I bought my first Mac in 2004, a white plastic iBook G4. It was slow,
the screen resolution was terrible, but wow did I love Mac OS X. After
several years of loading every Linux and BSD variant I could find on the
PC I bought in ‘99, I finally found a stable Unix-based operating system
with a logical and beautiful user interface. The Mac was exactly what I
wanted in a computer. I desperately wanted to use it at work, but
working in a secure military environment, that wasn’t going to happen.
After I got out of the Navy in ‘06 I got my first civilian job on a
six-month contract in Iowa. I was issued another PC, but after poking
around a bit I found an old Mac that wasn’t being used, so I adopted it
made it work for me. One of the lead engineers saw it once and made the
off-hand comment that I should “get that piece of crap off my desk”. I
ignored him and carried on. My coworkers were having a LAN party one day
after work, and invited me along to play some networked game. I brought
my personal MacBook with me, and quickly realized that everyone else had
custom built gaming PCs, and that my little laptop couldn’t keep up.
When I found stable employment in Des Moines, I was, again, issued a PC.
A Dell laptop this time. Again I found an unused Mac in a closet
somewhere, a PowerMac G4, booted it up and used it as my main
workstation. After a few years, and knowing my boundaries, I found it
possible to work under the radar and bring my personal Mac to work, by
now a MacBook Pro, and typically just dropped the Dell in a drawer. From
time to time there’d be something I’d need to do with the Dell, and it’d
wind up back on my desk for a bit. I remember once a coworker, who would
eventually be promoted to my manager, walking by my cubicle and mocking
me loudly saying “typical Mac user, Mac in front of him, PC on the side
to get real work done.” I didn’t like that guy.
Over the years Macs have become more mainstream and I’ve noticed that
they’ve become more accepted at the different places I’ve worked. One
thing seems to not change though, whoever is in charge of taking care of
employee’s computers always wants Windows PCs. I imagine because they
are easier to manage en masse. Even at my latest company meeting, the
team was discussing some feature rollout to the PCs, and it came up that
I used a Mac. I quipped
that I was pretty sure that by now my using a Mac is a condition of my
continued employment. (It’s not.) I further quipped that they could have
my Mac… when they pried it from my cold, dead hand.
For my entire working life outside the military, I’ve been the outlier
who uses a Mac. By now I’ve been using it exclusively for so many years
that I’d be completely lost in Windows.

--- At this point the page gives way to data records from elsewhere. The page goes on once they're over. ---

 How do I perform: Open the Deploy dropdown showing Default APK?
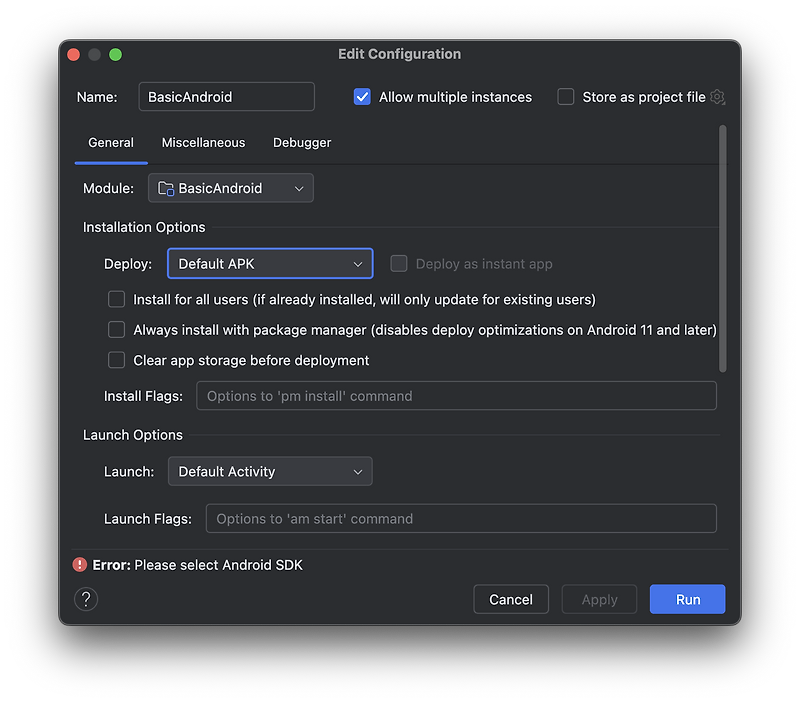[270, 263]
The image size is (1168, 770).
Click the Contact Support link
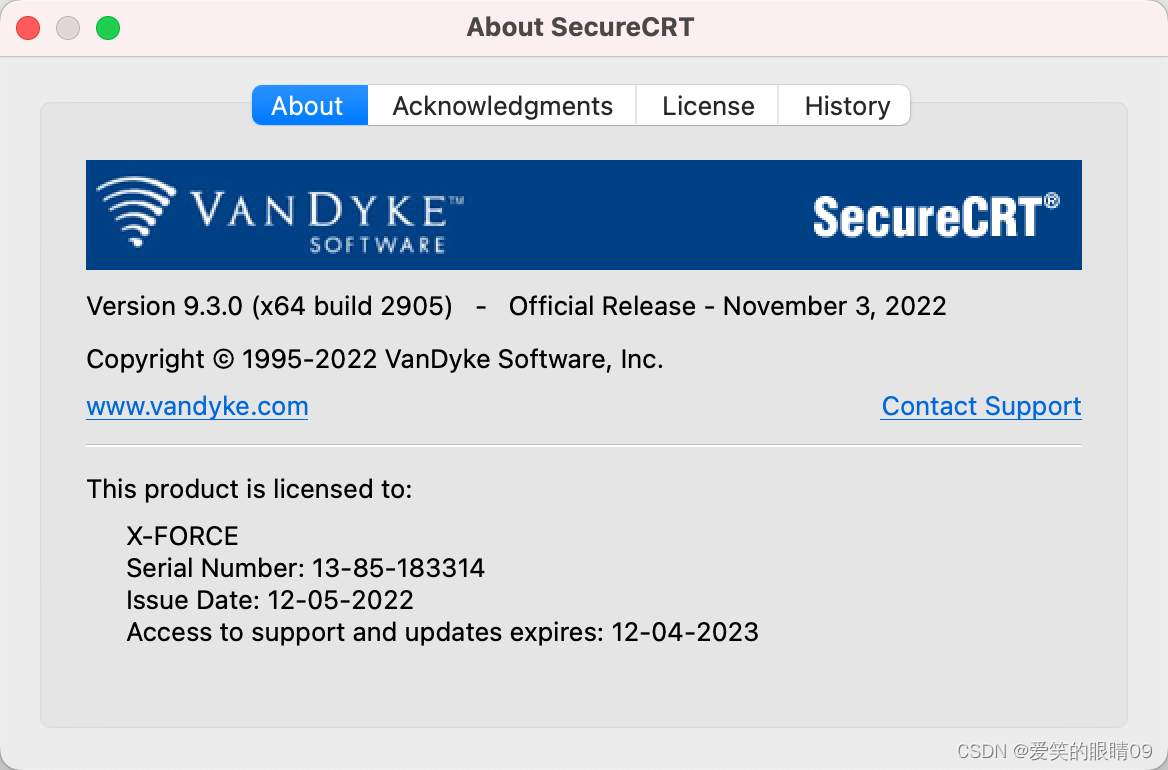pos(980,406)
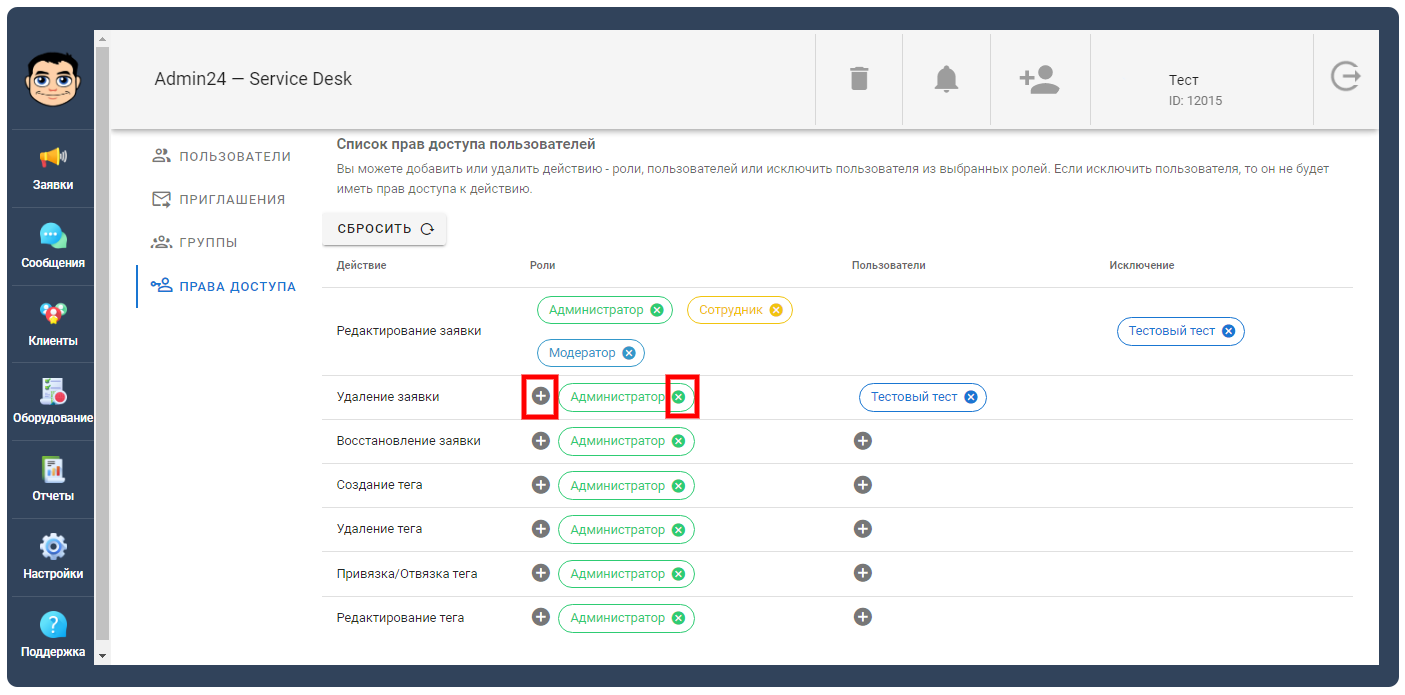Open Сообщения in the sidebar
The height and width of the screenshot is (695, 1405).
52,246
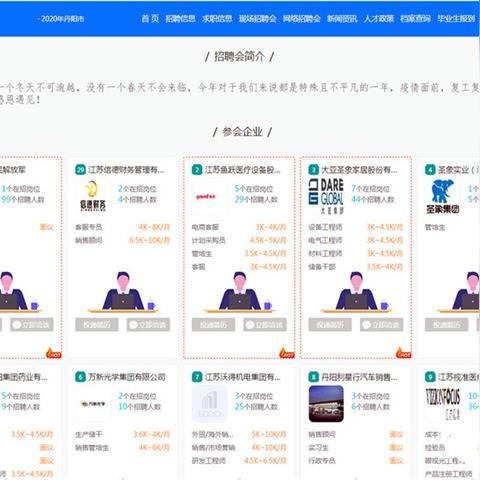Open 江苏鱼跃医疗设备 company title link
The height and width of the screenshot is (480, 480).
(x=242, y=170)
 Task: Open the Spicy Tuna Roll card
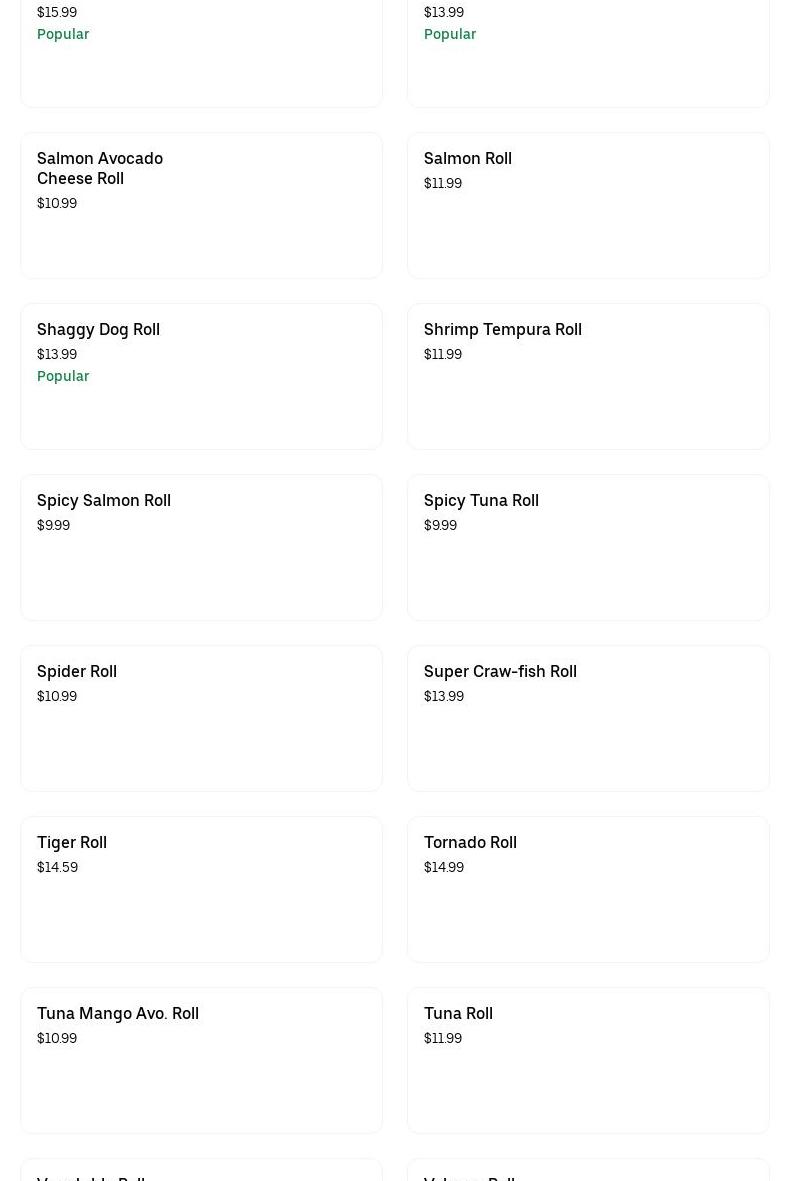[481, 500]
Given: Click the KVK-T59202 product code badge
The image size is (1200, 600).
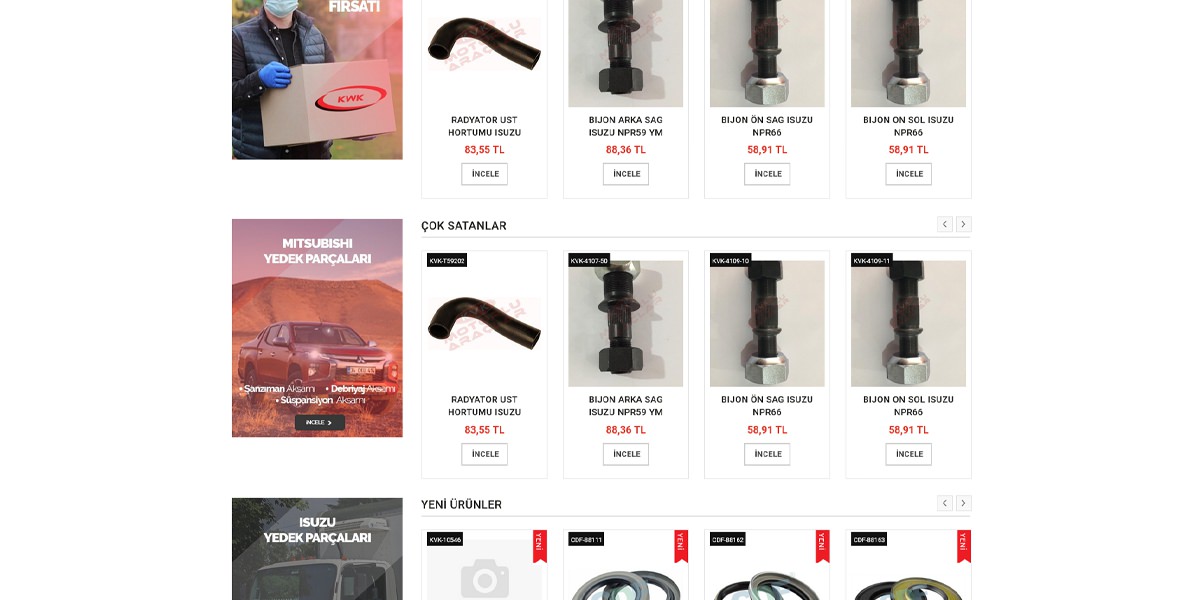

The Mac has a carefully chosen
set of tools that mold perfectly to how my mind works. Things are where
I expect them to be, they do what I expect them to do. As an information
worker, I care deeply about the tools I use. I spend so much of my life
using it, I want the experience to at least be somewhat enjoyable. I
couldn’t imagine working anywhere that forced me to use a PC, if they
did, I’d use it to start sending out my resume immediately.